Pistachio and chorizo apéritif cake

preparation time: 20 minutes
cooking time: 30-40 minutes
emergency contact: camille

This crumbly, savoury loaf is meant to be served with apéritifs, but is great for any-time snacking. You can substitute in any of your favourite ingredients: almonds, pecans, pine nuts, olives, diced ham, bacon, chopped jalapeños. Anything goes really. The original recipe was inherited from the Rondenays (acquired via family friends who live in the south of France), but has been tweaked, with inspiration from David Lebovitz.

flour – 150g (1 1/4 cup)
baking powder – 1 Tbsp
fine sea salt – 1/2 tsp
chile flakes – 1/2 tsp
eggs – 3 large, at room temperature
whole-milk yogurt – 150 g (1/2 cup)
olive oil – 1 Tbsp
lemon zest
chorizo – 85g (3 oz), skinned and finely diced
sun-dried tomatoes – 6, finely diced
unsalted shelled pistachios – 100g (3/4 cup)
flat-leaf parsley – handful, chopped
sesame seeds – 3 Tbsp
butter – for greasing the pan

pistachio and chorizo aperitif cake

Preheat oven to 180C/350F or 170C/335F convection.

Butter a 9-inch loaf pan and sprinkle in 1.5 Tbsp of the sesame seeds, tilting the pan to distribute them.

In a small bowl, whisk together the flour, baking powder, salt, and chile flakes.

In a medium bowl, mix together the eggs, yogurt, olive oil and lemon zest. Sift the dry ingredients into the egg mixture, stirring until barely incorporated. Don’t overmix.

Gently fold in the chorizo, tomatoes, pistachios, and parsley.
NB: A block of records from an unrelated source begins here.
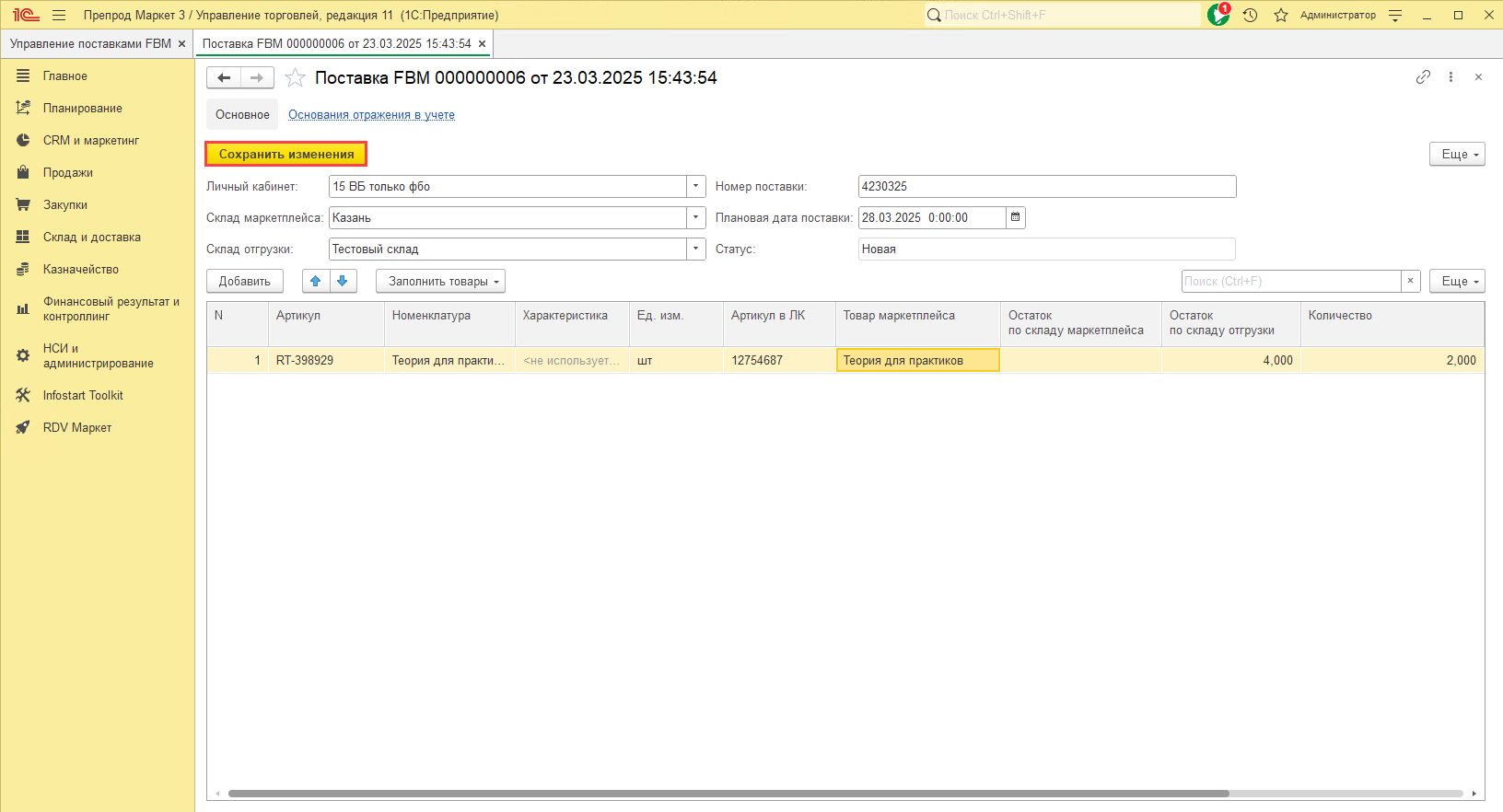Open Склад и доставка section in sidebar

(x=91, y=238)
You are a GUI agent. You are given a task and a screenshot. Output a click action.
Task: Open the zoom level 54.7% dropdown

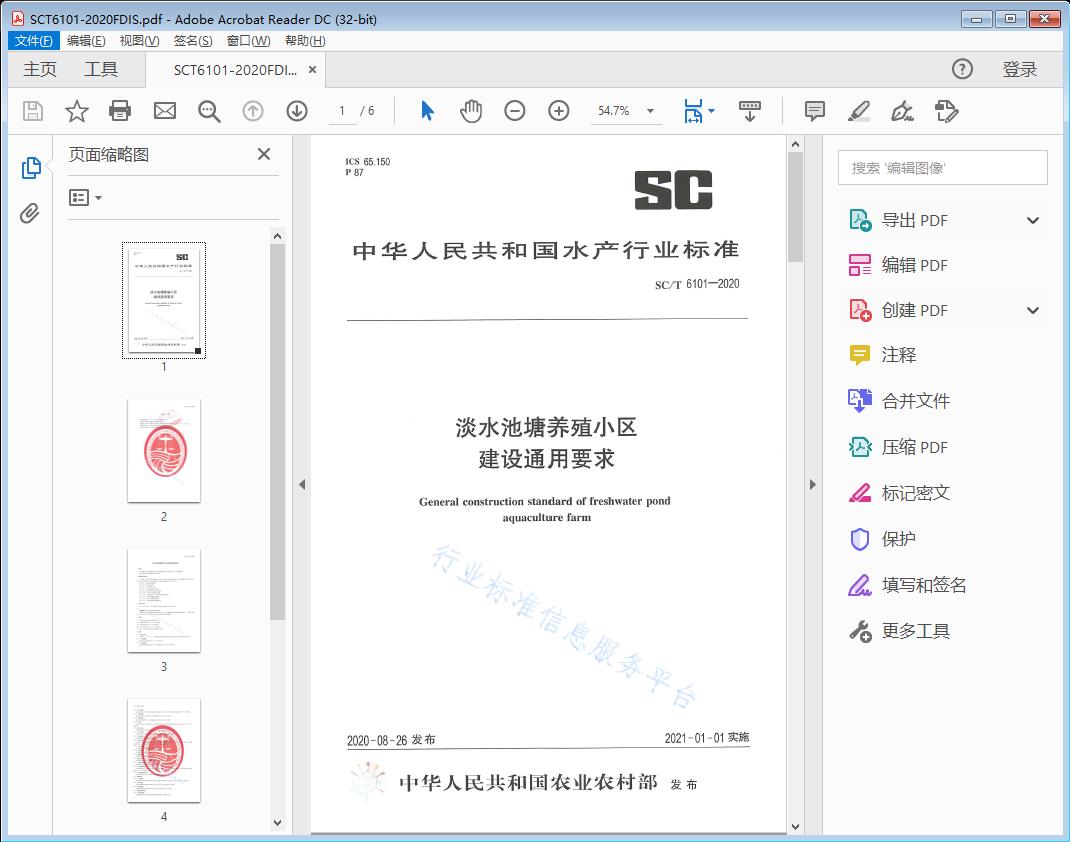click(x=650, y=111)
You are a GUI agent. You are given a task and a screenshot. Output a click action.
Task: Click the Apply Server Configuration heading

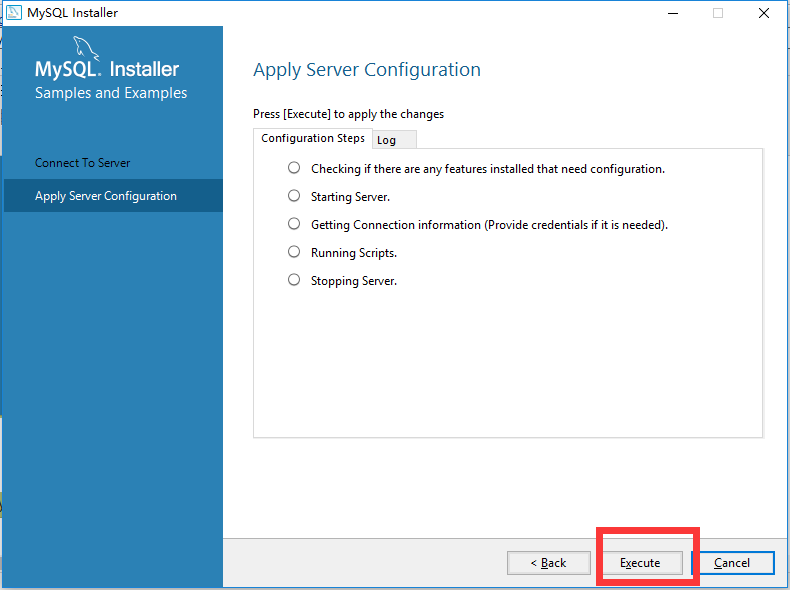[367, 70]
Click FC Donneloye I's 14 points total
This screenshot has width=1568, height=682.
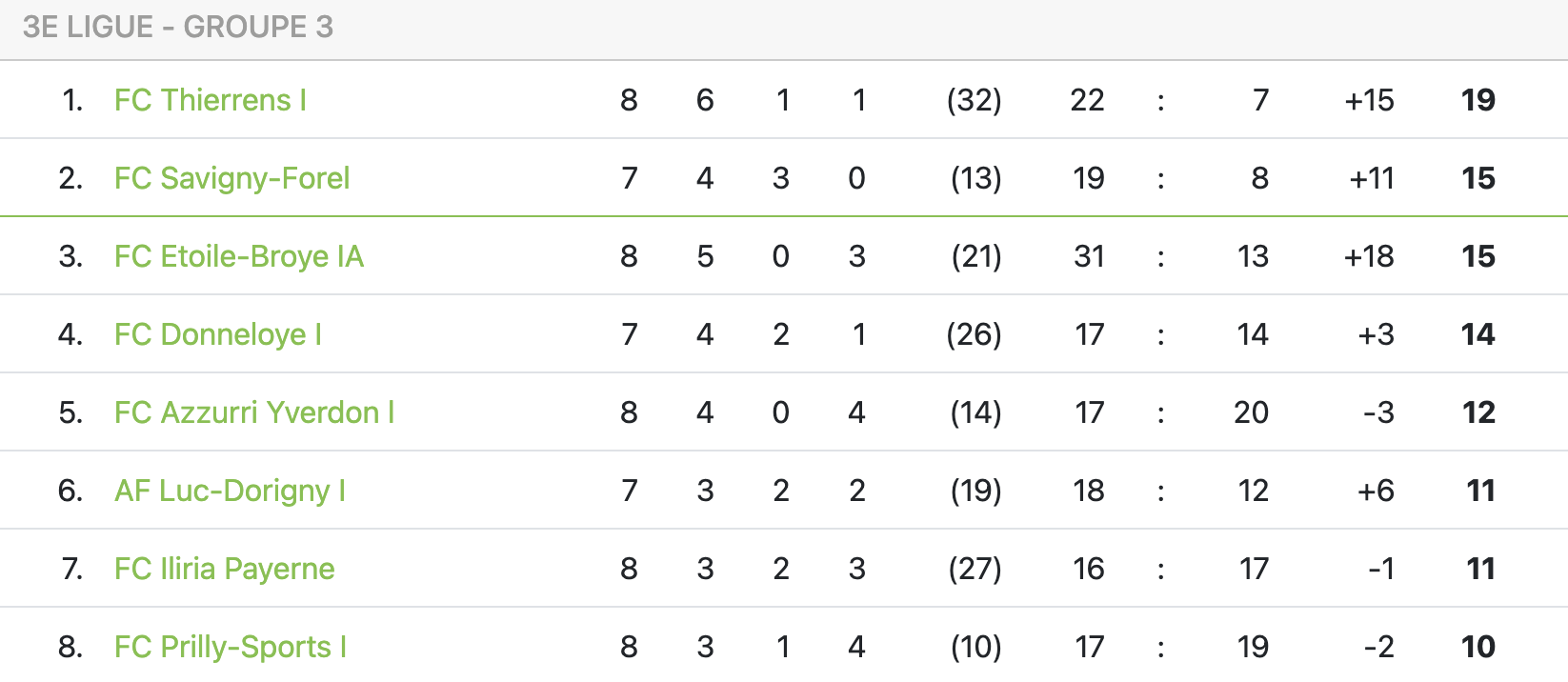[x=1478, y=334]
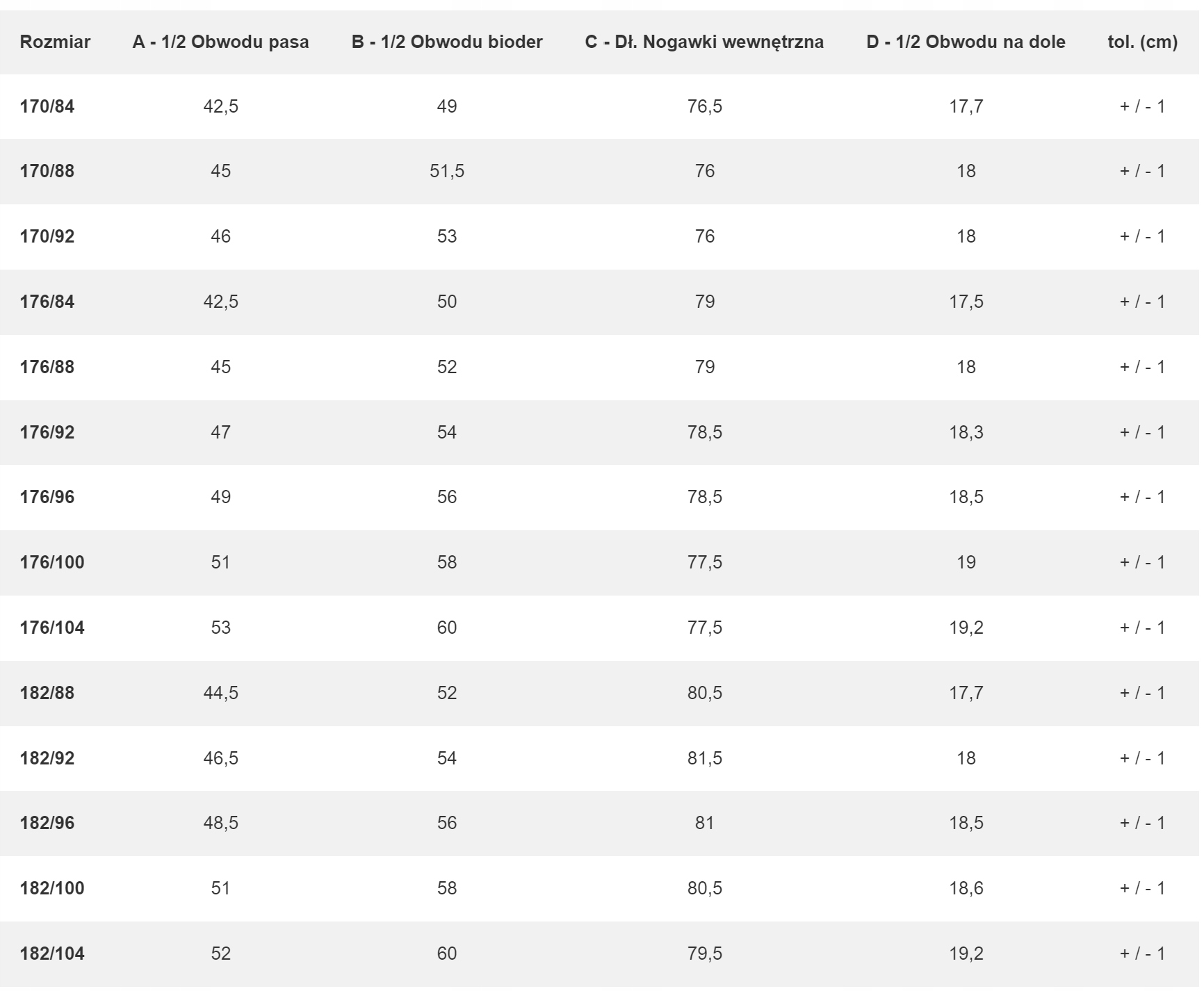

Scrape the batter into the prepared pan, smooth the top, and sprinkle with the remaining sesame seeds.

Bake for 30 to 40 minutes, until the cake just feels set in the center. Let cool for 15 minutes, then tilt it out of the pan onto a cooling rack.

Storage: Leftover cake can be wrapped in plastic and will keep up to five days at room temperature. It also freezes well.